● Instructions to follow
Copy the following rows verbatim, keeping every line as it appears.
+++
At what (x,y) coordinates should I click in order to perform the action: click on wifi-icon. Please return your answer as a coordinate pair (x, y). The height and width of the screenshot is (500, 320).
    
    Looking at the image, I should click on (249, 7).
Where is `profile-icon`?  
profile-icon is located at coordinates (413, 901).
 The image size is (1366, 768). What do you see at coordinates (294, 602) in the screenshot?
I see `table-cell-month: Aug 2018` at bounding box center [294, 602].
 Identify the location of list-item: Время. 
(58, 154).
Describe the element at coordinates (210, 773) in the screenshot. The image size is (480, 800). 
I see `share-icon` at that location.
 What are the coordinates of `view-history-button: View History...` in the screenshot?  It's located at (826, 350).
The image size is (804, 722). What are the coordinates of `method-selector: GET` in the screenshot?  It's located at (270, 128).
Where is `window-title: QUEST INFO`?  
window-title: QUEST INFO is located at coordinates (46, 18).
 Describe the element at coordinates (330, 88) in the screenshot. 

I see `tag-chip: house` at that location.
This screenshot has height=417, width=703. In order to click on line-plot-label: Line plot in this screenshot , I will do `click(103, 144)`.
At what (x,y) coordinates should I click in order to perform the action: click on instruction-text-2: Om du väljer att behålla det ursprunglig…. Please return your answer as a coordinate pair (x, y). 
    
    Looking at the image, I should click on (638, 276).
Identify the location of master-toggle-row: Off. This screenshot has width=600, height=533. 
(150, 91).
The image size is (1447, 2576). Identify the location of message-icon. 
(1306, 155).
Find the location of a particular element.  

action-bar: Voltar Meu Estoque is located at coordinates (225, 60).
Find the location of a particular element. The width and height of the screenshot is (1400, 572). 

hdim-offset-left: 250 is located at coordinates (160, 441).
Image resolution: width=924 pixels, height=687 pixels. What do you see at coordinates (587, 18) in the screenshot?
+++
● Solution to the problem
At what (x,y) coordinates should I click in order to perform the action: click on wifi-icon. Please return your answer as a coordinate pair (x, y). The height and width of the screenshot is (500, 320).
    
    Looking at the image, I should click on (249, 7).
Where is `profile-icon`?  
profile-icon is located at coordinates (413, 901).
 The image size is (1366, 768). What do you see at coordinates (294, 602) in the screenshot?
I see `table-cell-month: Aug 2018` at bounding box center [294, 602].
 Identify the location of list-item: Время. 
(58, 154).
Describe the element at coordinates (210, 773) in the screenshot. The image size is (480, 800). 
I see `share-icon` at that location.
 What are the coordinates of `view-history-button: View History...` in the screenshot?  It's located at (826, 350).
The image size is (804, 722). What are the coordinates of `method-selector: GET` in the screenshot?  It's located at (270, 128).
Where is `window-title: QUEST INFO`?  
window-title: QUEST INFO is located at coordinates (46, 18).
 Describe the element at coordinates (330, 88) in the screenshot. 

I see `tag-chip: house` at that location.
This screenshot has height=417, width=703. In order to click on line-plot-label: Line plot in this screenshot , I will do `click(103, 144)`.
At what (x,y) coordinates should I click in order to perform the action: click on instruction-text-2: Om du väljer att behålla det ursprunglig…. Please return your answer as a coordinate pair (x, y). 
    
    Looking at the image, I should click on (638, 276).
Identify the location of master-toggle-row: Off. This screenshot has width=600, height=533. 
(150, 91).
The image size is (1447, 2576). Identify the location of message-icon. 
(1306, 155).
Find the location of a particular element.  

action-bar: Voltar Meu Estoque is located at coordinates (225, 60).
Find the location of a particular element. The width and height of the screenshot is (1400, 572). 

hdim-offset-left: 250 is located at coordinates (160, 441).
Image resolution: width=924 pixels, height=687 pixels. What do you see at coordinates (587, 18) in the screenshot?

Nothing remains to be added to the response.